• Text section:
First Quarter 2019 Market and Economic Review
After a sluggish end to 2018, the start of 2019 has been fabulous for most investment markets. Record corporate profits, strong U.S. economic numbers, optimism about trade negotiations, and a potentially more accommodative Federal Reserve policy have all boosted market prices in the last quarter despite concerns about global economic growth.
In the U.S., both large and small company stock prices have largely recovered from the late 2018 downturn. The S&P 500 index, which tracks large U.S. companies, has risen 13.1 percent in 2019. It is now about 3.8 percent below its highest price over the last 52 weeks, which was reached last September just before the October market correction. Price-to-earnings ratios are now equal to long-term averages.
Small U.S. company stocks have recovered, but they declined more sharply last quarter than large U.S. company stocks. The Russell 2000 index has seen a robust recovery this year. It is roughly 12 percent below its 52-week high price reached last fall.
Most international markets have also been rallying so far in 2019 after a tougher 2018 than was seen in U.S. markets. Global trade renegotiations and slowing global growth have hurt international markets. The worry and lack of certainty regarding possible trade agreements have caused foreign stocks to decrease. These worries may have created value and buying opportunities during the first quarter.
In Europe, the Stoxx 600 index is up 13.6 percent in the first quarter after a year in which European markets saw their worst decline since 2008. However, there is continued uncertainty surrounding the U.K.’s departure from the European Union that we believe has limited the rally. The U.K.’s Prime Minister Theresa May, who originally campaigned against Brexit, has so far been unable to negotiate a deal that can make it through the British Parliament.

[Target pointing data]
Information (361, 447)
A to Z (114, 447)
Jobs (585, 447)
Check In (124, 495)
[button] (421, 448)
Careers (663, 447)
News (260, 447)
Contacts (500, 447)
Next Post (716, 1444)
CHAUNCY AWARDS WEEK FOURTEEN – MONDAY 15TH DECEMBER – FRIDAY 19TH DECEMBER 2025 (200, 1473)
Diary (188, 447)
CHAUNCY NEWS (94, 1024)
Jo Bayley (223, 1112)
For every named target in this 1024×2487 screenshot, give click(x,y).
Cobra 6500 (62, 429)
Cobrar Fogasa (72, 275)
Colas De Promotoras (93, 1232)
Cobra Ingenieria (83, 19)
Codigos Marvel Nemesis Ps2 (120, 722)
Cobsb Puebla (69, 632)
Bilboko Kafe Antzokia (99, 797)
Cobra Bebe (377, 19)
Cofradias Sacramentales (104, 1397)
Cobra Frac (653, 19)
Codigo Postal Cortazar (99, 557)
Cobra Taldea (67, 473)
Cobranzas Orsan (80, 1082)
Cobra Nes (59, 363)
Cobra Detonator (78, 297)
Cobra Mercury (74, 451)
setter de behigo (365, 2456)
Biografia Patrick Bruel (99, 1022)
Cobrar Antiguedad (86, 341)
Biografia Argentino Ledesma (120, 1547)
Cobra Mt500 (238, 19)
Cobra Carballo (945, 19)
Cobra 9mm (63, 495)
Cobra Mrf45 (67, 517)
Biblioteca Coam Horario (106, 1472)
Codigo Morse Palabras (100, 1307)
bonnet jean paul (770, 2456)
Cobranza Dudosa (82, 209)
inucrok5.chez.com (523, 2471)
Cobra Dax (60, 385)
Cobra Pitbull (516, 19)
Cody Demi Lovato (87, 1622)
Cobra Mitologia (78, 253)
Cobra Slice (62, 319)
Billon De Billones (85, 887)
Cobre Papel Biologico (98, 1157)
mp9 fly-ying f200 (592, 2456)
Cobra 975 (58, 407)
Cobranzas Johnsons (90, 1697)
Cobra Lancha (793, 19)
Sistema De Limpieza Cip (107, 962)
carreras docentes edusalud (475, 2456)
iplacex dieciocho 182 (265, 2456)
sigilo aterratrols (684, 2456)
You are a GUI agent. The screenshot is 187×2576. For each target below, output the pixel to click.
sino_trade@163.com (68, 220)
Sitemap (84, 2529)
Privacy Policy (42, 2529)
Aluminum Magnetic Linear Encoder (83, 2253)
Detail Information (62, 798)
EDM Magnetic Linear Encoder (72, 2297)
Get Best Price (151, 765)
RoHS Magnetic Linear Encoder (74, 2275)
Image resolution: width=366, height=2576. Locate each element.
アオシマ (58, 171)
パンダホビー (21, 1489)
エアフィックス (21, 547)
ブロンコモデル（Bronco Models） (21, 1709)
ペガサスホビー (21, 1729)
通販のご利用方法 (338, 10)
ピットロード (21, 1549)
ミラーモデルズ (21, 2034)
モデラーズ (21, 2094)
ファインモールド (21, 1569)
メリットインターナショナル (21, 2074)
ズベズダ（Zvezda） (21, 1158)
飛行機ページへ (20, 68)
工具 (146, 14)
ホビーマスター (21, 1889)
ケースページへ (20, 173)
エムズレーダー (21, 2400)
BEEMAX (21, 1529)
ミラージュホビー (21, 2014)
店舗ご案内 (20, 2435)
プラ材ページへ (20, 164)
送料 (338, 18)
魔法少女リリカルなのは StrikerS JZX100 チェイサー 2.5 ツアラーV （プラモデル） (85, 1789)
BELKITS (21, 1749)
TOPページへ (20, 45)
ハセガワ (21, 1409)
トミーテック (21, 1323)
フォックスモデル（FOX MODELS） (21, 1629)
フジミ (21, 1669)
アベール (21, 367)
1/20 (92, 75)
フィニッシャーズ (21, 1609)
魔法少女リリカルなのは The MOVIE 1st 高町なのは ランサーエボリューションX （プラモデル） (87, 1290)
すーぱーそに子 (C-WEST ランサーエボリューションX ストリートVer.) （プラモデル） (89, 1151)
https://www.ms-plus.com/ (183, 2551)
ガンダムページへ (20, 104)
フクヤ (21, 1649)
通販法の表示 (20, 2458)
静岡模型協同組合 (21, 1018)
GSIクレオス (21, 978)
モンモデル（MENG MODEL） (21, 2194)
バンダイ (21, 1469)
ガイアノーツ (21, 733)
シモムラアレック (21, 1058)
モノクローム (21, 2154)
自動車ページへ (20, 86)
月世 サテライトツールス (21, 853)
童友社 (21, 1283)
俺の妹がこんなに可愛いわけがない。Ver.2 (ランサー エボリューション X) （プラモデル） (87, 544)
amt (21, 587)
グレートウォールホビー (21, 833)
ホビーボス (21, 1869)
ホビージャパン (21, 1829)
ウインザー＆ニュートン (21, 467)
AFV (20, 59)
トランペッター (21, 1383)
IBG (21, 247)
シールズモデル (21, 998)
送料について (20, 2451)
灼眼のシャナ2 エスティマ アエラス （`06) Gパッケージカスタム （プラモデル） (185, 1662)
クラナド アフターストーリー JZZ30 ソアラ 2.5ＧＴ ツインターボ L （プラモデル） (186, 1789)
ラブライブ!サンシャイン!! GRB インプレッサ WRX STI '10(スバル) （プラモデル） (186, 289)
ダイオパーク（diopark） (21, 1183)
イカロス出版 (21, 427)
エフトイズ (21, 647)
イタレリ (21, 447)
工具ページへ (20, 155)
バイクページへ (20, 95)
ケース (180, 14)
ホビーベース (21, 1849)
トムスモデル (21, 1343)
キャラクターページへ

• Problems:
[a] Recast the entries from the line containing "エフトイズ (21, 647)" through the last entry, inclusive, as a JSON list of strings with one string per line and blank lines omitted.
[b] Continue the first-quarter 2019 market review from the point where it stops.

• Answers for this exercise:
[a]
[
  "エフトイズ (21, 647)",
  "イタレリ (21, 447)",
  "工具ページへ (20, 155)",
  "バイクページへ (20, 95)",
  "ケース (180, 14)",
  "ホビーベース (21, 1849)",
  "トムスモデル (21, 1343)",
  "キャラクターページへ"
]

[b]
U.S. and China trade deal optimism has helped the global rally. There are no notable developments, but the White House delayed steep tariffs as trade talks progressed during the first week of the second quarter. Both sides are negotiating and working out details ahead of an upcoming summit with President Trump and Chinese President Xi Jinping. China’s Shanghai Composite index is up 27% this year, but still 13% off of their 2018 high point.
On the fixed income side, yields fell in the first quarter greatly due to accommodative global central bank policies and investors looking for safe havens amid worries about Brexit and global economic growth. The higher demand caused increases in bond prices, boosting fixed-income investors’ portfolio values in the first quarter.
* Each benchmark is allocated based on assumed Risk Profile of underlying indexes.
**Benchmarks include a mixture of ICE BofAML US 3-month Treasury Bill Index, Barclays Global Aggregate Bond Index, Barclays US Aggregate Bond Index, MSCI EAFE Index, and the Value Line Composite Index (Geometric). These benchmarks are the same benchmarks as those in the Risk/Return and Account Analytics sections of client quarterly performance reports. By comparing your portfolio’s return to the benchmark with the closest risk/return characteristics, you get a more accurate reading of portfolio performance than using a less diversified benchmark, such as the S&P 500 index.
Since the Federal Reserve’s interest rate hike in December, the Fed has reversed course, indicating a far more “easy” or “accommodative” monetary policy stance during the beginning of 2019. This move was applauded by critics who thought that the December rate hike was a poor decision that could hurt the economy.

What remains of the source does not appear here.